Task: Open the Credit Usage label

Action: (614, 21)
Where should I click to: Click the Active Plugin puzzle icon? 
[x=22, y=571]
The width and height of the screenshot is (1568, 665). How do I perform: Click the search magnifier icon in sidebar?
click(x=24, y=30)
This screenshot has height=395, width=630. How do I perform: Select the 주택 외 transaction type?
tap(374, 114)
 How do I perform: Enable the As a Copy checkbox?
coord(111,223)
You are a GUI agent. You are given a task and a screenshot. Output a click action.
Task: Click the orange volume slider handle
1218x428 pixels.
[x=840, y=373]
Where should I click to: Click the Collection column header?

—————

**What the task asks:** Add 24 to each coordinate in the answers and write out all of the records again, requests included, leaving every other number as it is.

**Task solution:**
Task: Open the Credit Usage label

Action: (638, 45)
Where should I click to: Click the Active Plugin puzzle icon? 
[x=46, y=595]
The width and height of the screenshot is (1568, 665). How do I perform: Click the search magnifier icon in sidebar?
click(x=48, y=54)
This screenshot has height=395, width=630. How do I perform: Select the 주택 외 transaction type?
tap(398, 138)
 How do I perform: Enable the As a Copy checkbox?
coord(135,247)
You are a GUI agent. You are given a task and a screenshot. Output a click action.
Task: Click the orange volume slider handle
1218x428 pixels.
[x=864, y=397]
Where should I click to: Click the Collection column header?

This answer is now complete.